After meeting Dr. Ramani on Skype (before the quarantine when skype meetings were cool), I found inspiration. Dr. Ramani’s passion for and work in actualizing sustainable development, particularly the visible success of her work with the Friend in Need Trust, aligned with my own goals and passions. In order to learn from Dr. Ramani and FiN, I sought an internship with the organization. In my role as an intern, I am analyzing patterns in international trade of hazardous waste. Ultimately, I will produce a workshop to convey the ecologically and socially harmful implications of this trade in hazardous waste to others.

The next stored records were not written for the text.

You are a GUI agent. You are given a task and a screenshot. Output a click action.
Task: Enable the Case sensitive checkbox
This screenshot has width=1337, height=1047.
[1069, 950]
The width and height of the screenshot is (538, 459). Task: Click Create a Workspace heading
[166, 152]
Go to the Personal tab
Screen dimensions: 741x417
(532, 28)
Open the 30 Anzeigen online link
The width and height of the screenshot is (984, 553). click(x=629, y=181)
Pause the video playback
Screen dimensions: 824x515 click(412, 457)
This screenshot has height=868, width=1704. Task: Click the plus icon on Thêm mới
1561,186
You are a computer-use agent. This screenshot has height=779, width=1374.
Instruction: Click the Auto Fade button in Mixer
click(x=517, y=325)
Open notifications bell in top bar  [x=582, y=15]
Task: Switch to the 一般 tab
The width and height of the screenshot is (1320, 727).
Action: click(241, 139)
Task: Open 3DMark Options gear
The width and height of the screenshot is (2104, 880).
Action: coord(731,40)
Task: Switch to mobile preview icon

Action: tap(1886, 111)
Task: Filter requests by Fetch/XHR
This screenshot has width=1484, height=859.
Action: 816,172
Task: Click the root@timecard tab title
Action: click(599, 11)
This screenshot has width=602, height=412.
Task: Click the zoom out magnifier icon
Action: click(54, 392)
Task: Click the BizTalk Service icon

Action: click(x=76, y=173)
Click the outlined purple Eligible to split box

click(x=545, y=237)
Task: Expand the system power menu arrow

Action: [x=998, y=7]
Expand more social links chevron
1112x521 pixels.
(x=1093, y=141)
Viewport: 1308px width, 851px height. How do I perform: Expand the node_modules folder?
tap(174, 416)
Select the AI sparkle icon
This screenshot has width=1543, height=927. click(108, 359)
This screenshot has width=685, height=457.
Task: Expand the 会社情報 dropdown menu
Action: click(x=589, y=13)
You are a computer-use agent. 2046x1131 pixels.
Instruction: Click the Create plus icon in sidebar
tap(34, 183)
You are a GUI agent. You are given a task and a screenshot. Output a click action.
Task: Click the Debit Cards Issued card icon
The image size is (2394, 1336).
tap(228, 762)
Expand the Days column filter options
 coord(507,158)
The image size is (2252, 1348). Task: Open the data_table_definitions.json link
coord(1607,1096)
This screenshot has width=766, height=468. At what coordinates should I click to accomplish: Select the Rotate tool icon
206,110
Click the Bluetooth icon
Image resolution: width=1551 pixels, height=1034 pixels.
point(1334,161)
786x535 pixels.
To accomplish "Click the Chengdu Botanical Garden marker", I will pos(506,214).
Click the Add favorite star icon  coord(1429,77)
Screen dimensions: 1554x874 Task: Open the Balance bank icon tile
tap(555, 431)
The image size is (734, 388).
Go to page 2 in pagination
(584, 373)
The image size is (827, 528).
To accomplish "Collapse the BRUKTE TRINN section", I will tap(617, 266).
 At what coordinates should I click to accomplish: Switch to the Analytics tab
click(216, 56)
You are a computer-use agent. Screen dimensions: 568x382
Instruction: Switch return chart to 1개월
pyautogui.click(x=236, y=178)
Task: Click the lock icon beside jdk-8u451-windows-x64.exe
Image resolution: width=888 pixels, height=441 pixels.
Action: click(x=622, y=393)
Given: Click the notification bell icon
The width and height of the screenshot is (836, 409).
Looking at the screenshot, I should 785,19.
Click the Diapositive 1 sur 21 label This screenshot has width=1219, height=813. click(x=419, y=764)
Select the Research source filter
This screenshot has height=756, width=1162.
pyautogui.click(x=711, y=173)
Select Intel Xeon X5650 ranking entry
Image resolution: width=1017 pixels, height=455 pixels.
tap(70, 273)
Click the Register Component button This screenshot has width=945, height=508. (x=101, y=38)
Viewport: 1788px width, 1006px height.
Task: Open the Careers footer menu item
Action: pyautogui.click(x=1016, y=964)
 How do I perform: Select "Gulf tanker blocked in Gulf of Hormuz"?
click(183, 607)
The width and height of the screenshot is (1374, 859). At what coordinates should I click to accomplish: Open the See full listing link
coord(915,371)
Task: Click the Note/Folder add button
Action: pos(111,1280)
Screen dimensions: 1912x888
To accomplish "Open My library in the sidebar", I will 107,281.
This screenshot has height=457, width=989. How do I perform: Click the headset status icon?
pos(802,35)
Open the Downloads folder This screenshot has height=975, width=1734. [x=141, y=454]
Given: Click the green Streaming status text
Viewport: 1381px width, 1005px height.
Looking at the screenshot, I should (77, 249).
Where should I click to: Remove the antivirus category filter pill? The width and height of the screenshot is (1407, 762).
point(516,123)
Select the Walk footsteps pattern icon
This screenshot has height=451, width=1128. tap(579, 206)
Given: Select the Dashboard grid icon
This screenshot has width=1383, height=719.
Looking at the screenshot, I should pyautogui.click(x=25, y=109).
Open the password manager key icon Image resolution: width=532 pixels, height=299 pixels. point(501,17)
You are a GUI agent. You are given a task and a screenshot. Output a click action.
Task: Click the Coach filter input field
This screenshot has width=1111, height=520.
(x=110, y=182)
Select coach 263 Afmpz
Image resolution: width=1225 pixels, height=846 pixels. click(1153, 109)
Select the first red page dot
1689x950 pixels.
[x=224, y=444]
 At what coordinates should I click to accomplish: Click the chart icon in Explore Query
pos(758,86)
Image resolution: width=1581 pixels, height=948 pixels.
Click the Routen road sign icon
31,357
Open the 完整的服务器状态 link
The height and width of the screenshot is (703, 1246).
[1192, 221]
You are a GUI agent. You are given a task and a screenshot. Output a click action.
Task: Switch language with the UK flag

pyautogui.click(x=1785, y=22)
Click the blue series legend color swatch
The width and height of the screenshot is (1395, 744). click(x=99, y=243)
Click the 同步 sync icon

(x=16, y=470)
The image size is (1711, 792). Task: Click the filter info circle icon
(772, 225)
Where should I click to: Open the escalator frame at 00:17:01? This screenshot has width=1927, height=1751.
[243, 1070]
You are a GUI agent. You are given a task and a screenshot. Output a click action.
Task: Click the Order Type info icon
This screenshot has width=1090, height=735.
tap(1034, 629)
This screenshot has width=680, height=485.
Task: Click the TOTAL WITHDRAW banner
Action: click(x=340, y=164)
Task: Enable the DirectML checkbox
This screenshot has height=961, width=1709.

It is my belief that my passion for the environment, my understanding of the world as interconnected and interdependent gained through travel experience, and the discipline gained through distance running prepare me to undertake my internship with FIN. After completing the internship, I will continue in my study of environmental science and economics at the University of Richmond. Upon obtaining my degree, I intend to join the Peace Corps, a sustainable development program run by the US government that sends volunteers all over the globe to implement education, sustainable agriculture, and conservation programs. Following my two years in the Peace Corps, I intend to continue my studies and pursue a career in creating and implementing public policy. The experience I gain with FIN will aid me greatly in these pursuits.
One of my heroes, US distance runner Steve Prefontaine, said, “To give anything less than your best is to sacrifice the gift.” It is my best I intend to bring to the internship to play my part in improving global wellbeing.